ORLANDO, Fla. –Wells Fargo & Co will launch their new multi-channel ad campaign to shift the attention away from the sales scandal in their retail unit last year that has caused a drop in the account openings.
Timothy Sloan, the Chief Executive Officer, explained the new campaign to the employees during the town hall meeting last Tuesday in Orlando, Florida. Sloan said that the company wants to create a culture that is getting better every day for all the team members and the customers. The advertising campaign is set to begin in the middle of April and will be published across various media channels.
The ad campaign will focus on the changes that were implemented by the bank after some illegal sales practices were uncovered in September of last year.

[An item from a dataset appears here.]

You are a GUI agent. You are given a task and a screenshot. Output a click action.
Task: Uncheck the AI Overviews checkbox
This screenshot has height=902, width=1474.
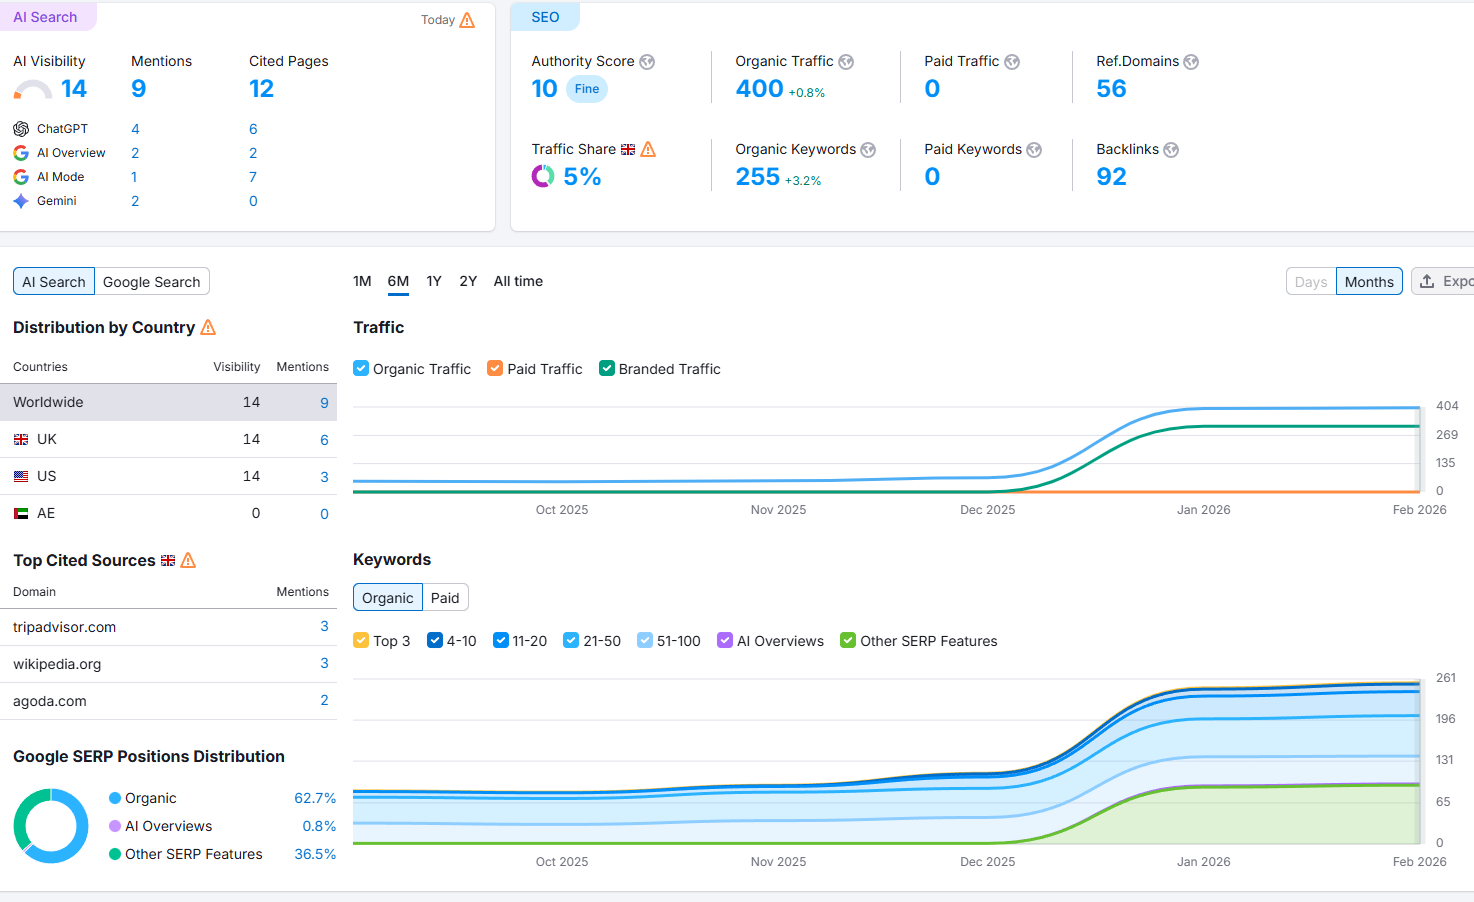[x=724, y=640]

The new campaign’s slogan “Building Better Every Day” will also run in some print ads, broadcasts, online, on the mobile app of the bank, and on some of its internal channels. A spokesman, however, declined to give a statement about the budget for the new ad. However, after the fallout last year, Wells Fargo said that this new campaign will surely increase the marketing spending.
From the data made by an ad-tracking firm that is based in New York, Kantar Media, the advertisement expenditure of Wells Fargo increased by 15%, making a total of $183.8 million just for the first 11 months of the year 2016 compared to the year before that.
In October 2016, the advertisement expenditure of the bank increased by 32%, making it about $27.5 million on a yearly basis. This includes all marketing across the internet, TV, magazines, newspapers, and outdoor displays.
However, the spokesperson for the bank did not claim that the increase in advertisement expenditure related directly to the 2016 campaign of the company. The Omnicom, which is the marketing group that owns the OMD media agency that runs the advertisement campaigns for the bank, didn’t give any comment on the matter either.
The latest retail business results of the bank on Monday showed that it is still fighting a steep battle to regain its customers. As the third largest US bank, Wells Fargo is experiencing a sharp drop in their account openings and customer interactions in the bank’s branches. Account closures have also increased after the bank scandal has broken out.
For the month of February, 55% fewer credit card accounts and 43% fewer checking accounts were opened on a yearly basis and an analyst, Brian Kleinhanzl, said that the increase in the marketing expenditures should benefit the bank’s account openings for the next months.